WANHEARTNEWS.COM - Badan Pengendalian dan Pencegahan Penyakit (CDC) mengatakan semua kasus cacar monyet yang ada di AS ditemukan pada pada orang-orang gay, biseksual, dan para pria yang berhubungan seks dengan sesama jenis.
Amerika Serikat pada Kamis (26/5/2022) menyebutkan telah menemukan sembilan kasus cacar monyet di tujuh negara bagian, beberapa di antaranya dialami orang-orang yang belakangan ini tidak punya riwayat bepergian ke luar negeri.

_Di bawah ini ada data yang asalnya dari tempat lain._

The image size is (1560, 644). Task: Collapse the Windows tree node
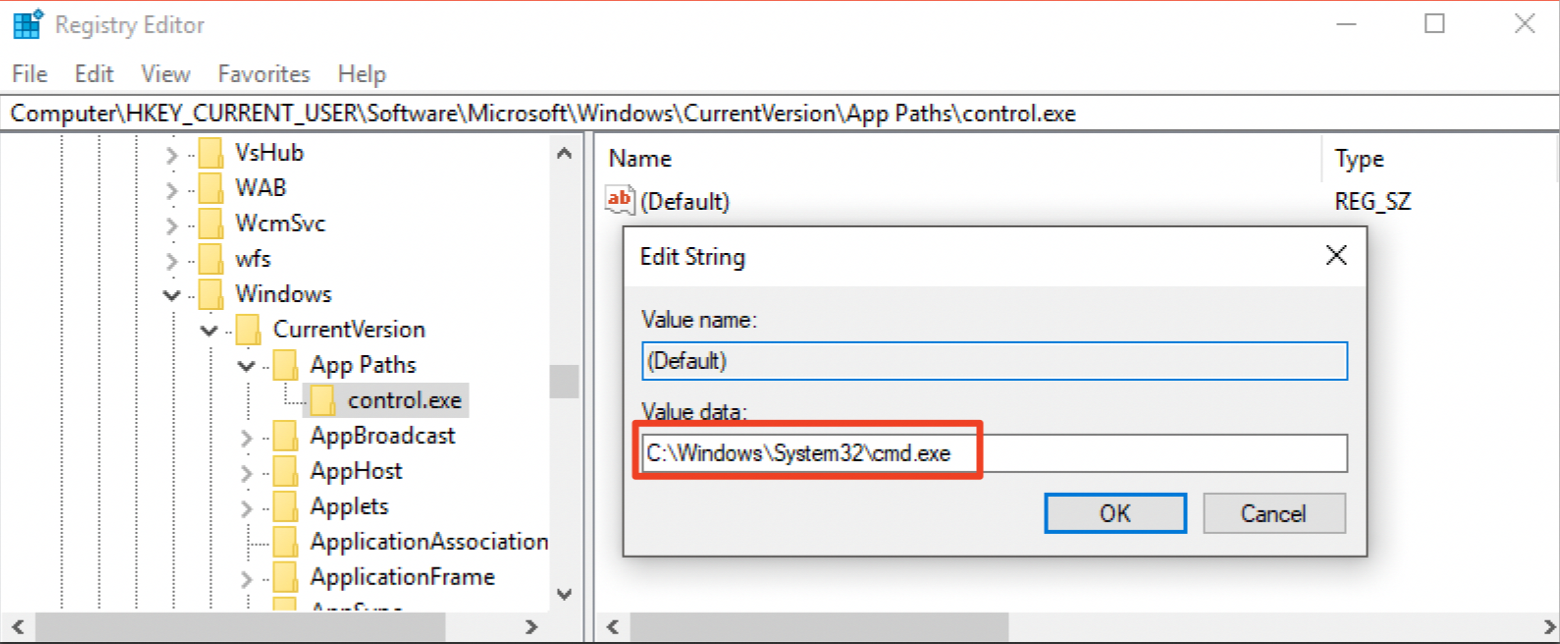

Hingga Rabu (25/5/2022), enam kasus cacar monyet tercatat di Massachusetts, Florida, Utah, Washington, California, Virginia, dan New York, kata Badan Pengendalian dan Pencegahan Penyakit (CDC) AS kepada para wartawan.
Sebagian besar infeksi yang terdeteksi secara global sejauh ini tidak parah. Banyak kasus infeksi tersebut, tapi tidak semua, dilaporkan terjadi pada para pria yang melakukan kontak seksual dengan sesama jenis.

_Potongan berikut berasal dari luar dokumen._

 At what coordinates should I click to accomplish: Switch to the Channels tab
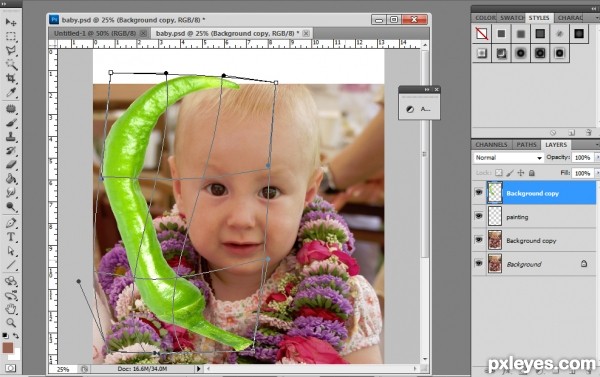pos(491,145)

Gejala-gejala yang tampak antara lain adalah demam dan ruam tertentu yang membengkak.
Semua kasus yang ada di AS ditemukan "pada orang-orang gay, biseksual, dan para pria yang berhubungan seks dengan laki-laki," kata Direktur CDC Rochelle Walensky saat konferensi pers.
Walensky mendesak agar penanganan dilakukan dengan "panduan berdasarkan ilmu, bukan stigma."
Lebih dari 20 negara, tempat kasus cacar monyet tidak berupa endemi, telah melaporkan wabah viral tersebut. Sekitar 200 kasus dipastikan muncul dan lebih dari 100 dugaan kasus infeksi dilaporkan di negara-negara itu, sebagian besar di Eropa.
Badan Kesehatan Dunia (WHO) mendesak negara-negara untuk meningkatkan pengawasan terhadap cacar monyet. Kasus pertama cacar monyet di Amerika Serikat dilaporkan muncul di Massachusetts pekan lalu.
Beberapa dari sembilan kasus yang teridentifikasi di AS terjadi pada orang-orang yang baru-baru ini melakukan perjalanan internasional ke daerah-daerah yang dilanda wabah cacar monyet, namun "yang lainnya tidak demikian", kata direktur CDC, Kamis (26/5/2022).
Penyakit itu, yang sebagian besar melanda Afrika bagian barat dan tengah, merupakan infeksi yang bisa menular secara luas dan cepat. Penyakit tersebut pertama kali terdeteksi di Republik Demokratik Kongo pada 1970-an.